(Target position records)
___

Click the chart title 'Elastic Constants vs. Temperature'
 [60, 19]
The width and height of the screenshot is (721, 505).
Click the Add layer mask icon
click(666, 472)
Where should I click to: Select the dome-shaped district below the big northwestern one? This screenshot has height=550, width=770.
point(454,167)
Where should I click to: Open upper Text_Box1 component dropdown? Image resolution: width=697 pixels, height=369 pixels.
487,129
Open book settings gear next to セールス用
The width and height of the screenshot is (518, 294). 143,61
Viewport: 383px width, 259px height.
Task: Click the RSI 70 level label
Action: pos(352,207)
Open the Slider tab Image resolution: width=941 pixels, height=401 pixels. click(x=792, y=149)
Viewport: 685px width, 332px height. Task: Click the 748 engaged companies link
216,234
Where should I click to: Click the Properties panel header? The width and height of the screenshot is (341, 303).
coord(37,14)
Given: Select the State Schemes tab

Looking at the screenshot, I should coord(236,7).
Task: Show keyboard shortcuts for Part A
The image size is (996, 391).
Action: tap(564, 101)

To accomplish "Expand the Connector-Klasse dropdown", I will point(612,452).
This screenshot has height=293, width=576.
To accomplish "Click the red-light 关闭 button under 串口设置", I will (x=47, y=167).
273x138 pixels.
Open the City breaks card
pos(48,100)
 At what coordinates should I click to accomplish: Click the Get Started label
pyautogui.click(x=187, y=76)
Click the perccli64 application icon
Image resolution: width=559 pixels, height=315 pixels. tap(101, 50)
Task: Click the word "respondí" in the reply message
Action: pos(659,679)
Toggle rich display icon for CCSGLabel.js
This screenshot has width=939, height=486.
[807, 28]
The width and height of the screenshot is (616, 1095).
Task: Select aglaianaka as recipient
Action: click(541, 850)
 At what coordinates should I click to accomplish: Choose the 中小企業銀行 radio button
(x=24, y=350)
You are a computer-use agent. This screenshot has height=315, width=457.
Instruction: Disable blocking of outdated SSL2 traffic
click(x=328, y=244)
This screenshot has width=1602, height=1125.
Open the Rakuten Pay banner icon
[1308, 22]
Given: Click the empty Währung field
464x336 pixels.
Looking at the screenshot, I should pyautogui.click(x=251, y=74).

___

Turn all of the data above into a numbered list with one item per line, and leave out the blank lines.

> _REPLY TO THE TASK_:
1. Click the chart title 'Elastic Constants vs. Temperature'
2.  [60, 19]
3. The width and height of the screenshot is (721, 505).
4. Click the Add layer mask icon
5. click(666, 472)
6. Where should I click to: Select the dome-shaped district below the big northwestern one? This screenshot has height=550, width=770.
7. point(454,167)
8. Where should I click to: Open upper Text_Box1 component dropdown? Image resolution: width=697 pixels, height=369 pixels.
9. 487,129
10. Open book settings gear next to セールス用
11. The width and height of the screenshot is (518, 294). 143,61
12. Viewport: 383px width, 259px height.
13. Task: Click the RSI 70 level label
14. Action: pos(352,207)
15. Open the Slider tab Image resolution: width=941 pixels, height=401 pixels. click(x=792, y=149)
16. Viewport: 685px width, 332px height. Task: Click the 748 engaged companies link
17. 216,234
18. Where should I click to: Click the Properties panel header? The width and height of the screenshot is (341, 303).
19. coord(37,14)
20. Given: Select the State Schemes tab
21. Looking at the screenshot, I should coord(236,7).
22. Task: Show keyboard shortcuts for Part A
23. The image size is (996, 391).
24. Action: tap(564, 101)
25. To accomplish "Expand the Connector-Klasse dropdown", I will point(612,452).
26. This screenshot has height=293, width=576.
27. To accomplish "Click the red-light 关闭 button under 串口设置", I will (x=47, y=167).
28. 273x138 pixels.
29. Open the City breaks card
30. pos(48,100)
31.  At what coordinates should I click to accomplish: Click the Get Started label
32. pyautogui.click(x=187, y=76)
33. Click the perccli64 application icon
34. Image resolution: width=559 pixels, height=315 pixels. tap(101, 50)
35. Task: Click the word "respondí" in the reply message
36. Action: pos(659,679)
37. Toggle rich display icon for CCSGLabel.js
38. This screenshot has width=939, height=486.
39. [807, 28]
40. The width and height of the screenshot is (616, 1095).
41. Task: Select aglaianaka as recipient
42. Action: click(541, 850)
43.  At what coordinates should I click to accomplish: Choose the 中小企業銀行 radio button
44. (x=24, y=350)
45. You are a computer-use agent. This screenshot has height=315, width=457.
46. Instruction: Disable blocking of outdated SSL2 traffic
47. click(x=328, y=244)
48. This screenshot has width=1602, height=1125.
49. Open the Rakuten Pay banner icon
50. [1308, 22]
51. Given: Click the empty Währung field
52. 464x336 pixels.
53. Looking at the screenshot, I should pyautogui.click(x=251, y=74).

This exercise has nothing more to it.